< Johannes 9 >
1 En voorbijgaande, zag Hij een mens, blind van de geboorte af.
第二款 生來の瞽者醫さる イエズス通りかかりに、一人の生れながらの瞽者を見給ひしかば、
2 En Zijn discipelen vraagden Hem, zeggende: Rabbi, wie heeft er gezondigd, deze, of zijn ouders, dat hij blind zou geboren worden?
弟子等、ラビ此人の瞽者に生れしは誰の罪ぞ、己の罪か兩親の罪か、と問ひたるに、
3 Jezus antwoordde: Noch deze heeft gezondigd, noch zijn ouders, maar dit is geschied, opdat de werken Gods in hem zouden geopenbaard worden.
イエズス答へ給ひけるは、此人も其親も罪を犯ししに非ず、彼が身の上に神の業の顕れん為なり。
4 Ik moet werken de werken Desgenen, Die Mij gezonden heeft, zolang het dag is; de nacht komt, wanneer niemand werken kan.
我を遣はし給ひし者の業を我晝の間に為さざるべからず、誰も業を為す能はざる夜は将に來らんとす、
5 Zolang Ik in de wereld ben, zo ben Ik het Licht der wereld.
我世に在る間は世の光なり、と。
6 Dit gezegd hebbende, spoog Hij op de aarde, en maakte slijk uit dat speeksel, en streek dat slijk op de ogen des blinden;
斯く曰ひて、イエズス地に唾し、唾を以て泥を造り、之を彼の目に塗りて、
7 En zeide tot hem: Ga heen, was u in het badwater Siloam (hetwelk overgezet wordt: uitgezonden).
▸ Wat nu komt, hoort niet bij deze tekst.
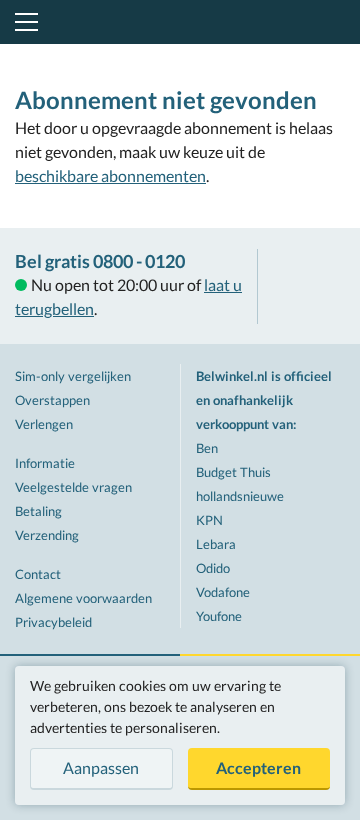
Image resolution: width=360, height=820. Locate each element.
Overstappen (52, 400)
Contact (38, 574)
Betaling (38, 511)
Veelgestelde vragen (73, 487)
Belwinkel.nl (180, 22)
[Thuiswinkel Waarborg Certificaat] (309, 286)
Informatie (45, 463)
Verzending (47, 535)
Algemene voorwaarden (83, 598)
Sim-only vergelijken (73, 376)
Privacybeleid (53, 622)
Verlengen (44, 424)
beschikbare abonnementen (110, 175)
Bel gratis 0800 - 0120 (100, 261)
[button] (23, 22)
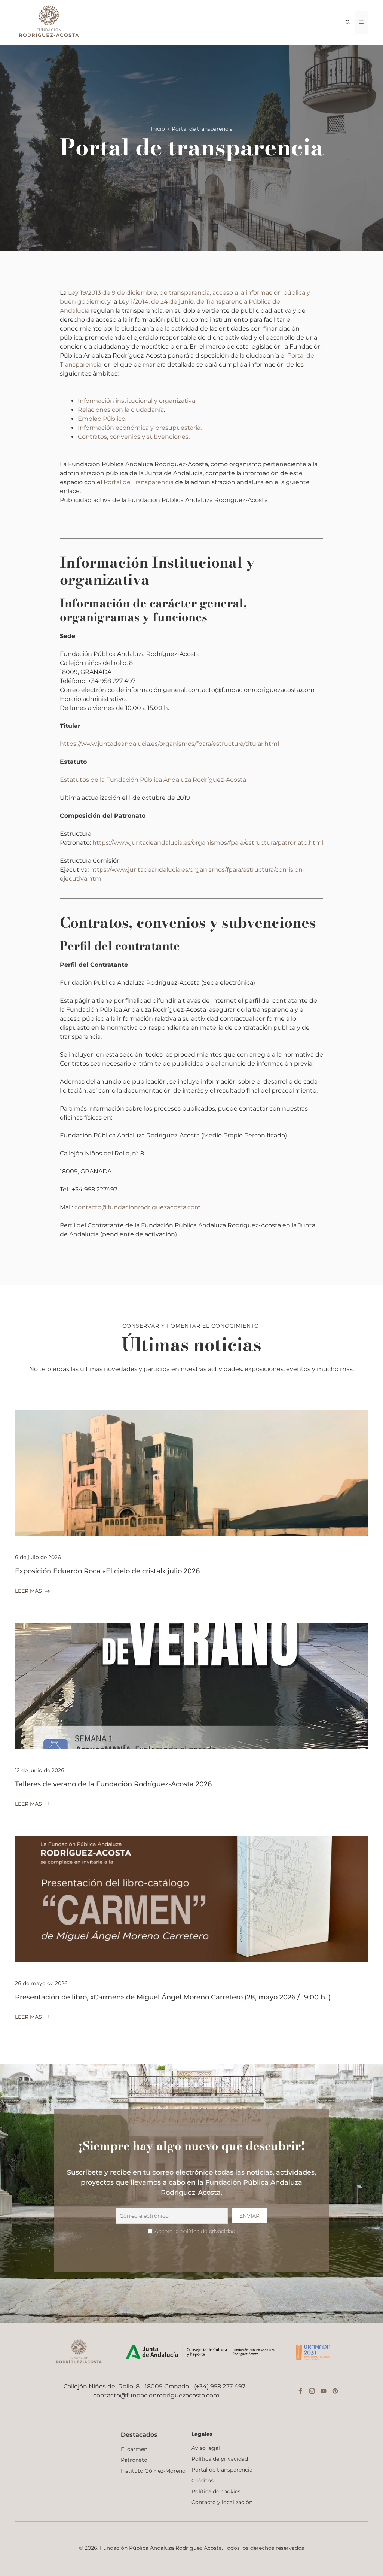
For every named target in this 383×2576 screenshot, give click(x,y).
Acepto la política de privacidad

Hij dan ging heen en wies zich, en kwam ziende.
曰ひけるは、シロエの池に至りて洗へ、と。シロエとは遣はされたるものと訳せらる。彼即ち往きて洗ひしに、目明きて歸れり。
8 De geburen dan, en die hem te voren gezien hadden, dat hij blind was, zeiden: Is deze niet, die zat en bedelde?
斯て隣人及び曾て彼が乞食せるを見し人々は、是坐りて乞食し居たりし者ならずや、と云へば、或人は其なりと言ひ、
9 Anderen zeiden: Hij is het; en anderen: Hij is hem gelijk. Hij zeide: Ik ben het.
或人は否其に似たる人なりと言ふを彼は、我其なりと云ひ居たり。
10 Zij dan zeiden tot hem: Hoe zijn u de ogen geopend?
然れば彼等、汝の目は如何にして明きたるぞ、と言へるに、
11 Hij antwoordde en zeide: De Mens, genaamd Jezus, maakte slijk, en bestreek mijn ogen, en zeide tot mij: Ga heen naar het badwater Siloam, en was u. En ik ging heen, en wies mij, en ik werd ziende.
彼答へけるは、彼イエズスと稱する人、泥を造りて我目に塗り、シロエの池に至りて洗へと云ひしかば、我往きて洗ひて、然て見ゆるなり、と。
12 Zij dan zeiden tot hem: Waar is Die? Hij zeide: Ik weet het niet.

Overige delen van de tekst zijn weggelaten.